Feline Health Care Basics...
Just like humans, kittens need vaccinations to prevent life-threatening diseases. At six weeks of age, maternal antibody levels begin to fade, leaving kittens unprotected. Kittens are usually given a series of three sets of vaccinations within the first 6 months of their life
Parasites are also common in kittens and can be fatal if not treated. In our area, hookworms, roundworms and tapeworms are common. All of these parasites are potentially transmissible to humans.
Heartworms are also potentially fatal parasites that live in the heart and pulmonary artery. They are transmitted to pets by mosquitoes. Recent studies show 25% of cats in the Southeast have been exposed. During your kittens examination, your Doctor will discuss heartworm prevention for your kitten.
A FeLV (Feline Leukemia)/FIV (Feline Immunodeficiency Virus) test will also be recommended for most kittens and new cats with an unknown history. These life- threatening diseases are highly contagious and are easily transmitted to other cats and kittens.
Between four and six months of age, your Doctor will recommend spaying or neutering your pet. Spaying your female cat will stop monthly heat cycles and loud vocalizing. It will eliminate the risk of unwanted pregnancies. Spaying your cat can also reduce the risk of breast and ovarian cancers, as well as uterine infections. Neutering your male cat will increase life expectancy. Neutering reduces the male cats natural instinct to roam, fight and mark or spray. It reduces the risk of cancer and disease of the prostate and testes. It will also reduce exposure to FIV (Feline Immunodeficiency Virus) and FeLV(Feline Leukemia), both are life threatening diseases.
Certain vaccinations are recommended to be given annually and others have been approved to be given every three years. There are also annual tests that your Doctor will recommend to keep your pet as healthy as possible.
Dental health is as important for pets as it is for their owners. Our Doctors will make recommendations as needed for your pet during examinations.
Heartworm and flea prevention are recommended year round, especially for outdoor cats. An annual deworming may be recommended if your cat spends a lot of time outdoors.

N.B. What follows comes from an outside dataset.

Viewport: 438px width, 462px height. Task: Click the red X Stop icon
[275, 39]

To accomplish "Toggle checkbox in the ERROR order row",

Just as in humans, the likelihood of illness and disease increase with age. Kidney disease, heart disease, thyroid conditions, arthritis, diabetes and cancer are common in senior cats. As your cat reaches its senior years, early detection and proper medical care are the keys in providing a higher quality of life for your cat. Effective new treatments are available to reverse or effectively manage these conditions if detected early. A senior profile, which includes blood and urine testing, can be done in effort to detect these diseases early. This is recommended yearly starting at the age of seven years. We also carry several supplements, vitamins and diets to help your cat during the aging process.